I've lost count of the amount of times I've heard that question asked in some form in response to a woman receiving unwelcome attention, or advances that once were seen as harmless that have now crossed a line. I've been asked it myself on numerous occasions.

I've seen victims trip over their words as they try and answer it. I've struggled to answer it myself. There is something within you that knows you should have ignored them. You should have told someone how they were treating you. You should have 'just left them'. You start to question yourself - why didn't I?

It's not as simple as that. Far from it.

In Jaysley's case, the man was her boss. Can you imagine, being a 19-year-old soldier, wanting to impress your superiors and make a good impression - blocking your boss? You're joking, aren't you?

The last thing you'd want to do is get on the wrong side of anybody, let alone your boss. Jaysley's mum said "she didn't want to cause any upset on his side, she was the kind of person who put others before herself".

But she would have no doubt been worried about what it could have meant for her. Jaysley was young, she was new and very junior. I can imagine what would have gone through her head: What will happen if I upset him? Will anyone actually understand why I've got a problem with this, or will they think I'm trying to cause trouble? Has he even done anything wrong - they're just a few messages? Surely if I just reply and keep him humoured - it'll all be fine.

Recently, I was in the room when an interviewer asked a rape survivor about why she "wanted to be polite" to the man that had attacked her. The man was a police officer. The woman, who wasn't much older than me, couldn't put it in to words - but I knew exactly what she wanted to say.

I knew exactly why she kept calm until he dropped her off at home. She had agreed to a date with him. She was much younger than him, and she trusted him. She knew he was a police officer. It was about much more than "being polite" - what else could she do? Run in the other direction screaming? To where? To be accused of over-reacting or being a 'psycho'? All the while, filled with questions about whether anyone would believe her over him, and partly blaming herself for trusting him and letting him take her on the date that ended so horribly.

We also saw similar questions asked recently when allegations emerged about TV presenter, actor and comedian Russell Brand. Social media was flooded with sceptics asking: "Why are they speaking out now - why didn't they say anything then?".

The answer to all of these questions is so obvious to me.

There are many experiences I could draw on, but I can relate to Gunner Jaysley Beck in some way, because I have experienced unwanted behaviour from a boss.

It happened when I was 20 and I was working in a restaurant. All of us who worked there had a comradery and we'd always have 'flirty banter' - it was fun, but it never crossed a line, until my manager started to take it too far.

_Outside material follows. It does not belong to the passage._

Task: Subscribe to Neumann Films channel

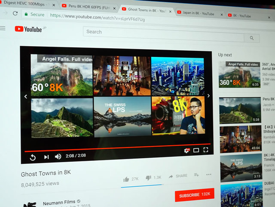Action: [194, 195]
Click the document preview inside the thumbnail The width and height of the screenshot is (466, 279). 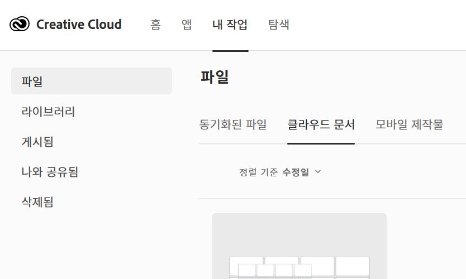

He was at least 15 years older than me and he was married. My female colleagues started to notice that he would pay particular attention to me and that it was getting a bit 'creepy'. One day, as he was briefly leaving the restaurant during a break, he stopped to talk to me as I was standing next to a colleague. He told me not to cause any trouble whilst he was gone - and said: "I know how naughty you are".

Before I could even react he was out the door. My colleague, who was my friend, was gobsmacked. So was I.

Another day, he lifted up my top in the middle of the restaurant and sprayed my back with water. I shrieked, and he said that's what he was trying to make me do.

He humiliated me for enjoyment on numerous other occasions. As manager, he was responsible for signing our time cards when we clocked in and out.

One day, as I tried to take a 15 minute break, he repeatedly threw my time card on the floor. Again, in the middle of the restaurant, he told me each time to bend over and pick it up. He finally stopped when another manager intervened.

After several other comments and almost perverse bullying, of my colleagues eventually suggested I should report him to HR.

My immediate response was "no".

Why?

I felt like it was my fault. We had a laugh at first, so I must have encouraged it. I didn't want to cause trouble, and I didn't want to upset him. He'd just tell them I was flirting with him back. I was scared about how he'd treat me as a result and how I'd be seen by everyone else around me.

I didn't want to cause trouble, and I blamed myself.

Thankfully for me, it stayed at work, and I only spent a few hours a week there. For Jaysley Beck, work was her life. She was hundreds of miles away from home. It was the place she lived and she was supposed to be safe. She saw no other way to escape this man who she felt she couldn't upset.

I don't know what the answer is, but I do know as a young woman exactly why Jaysley didn't "just block him".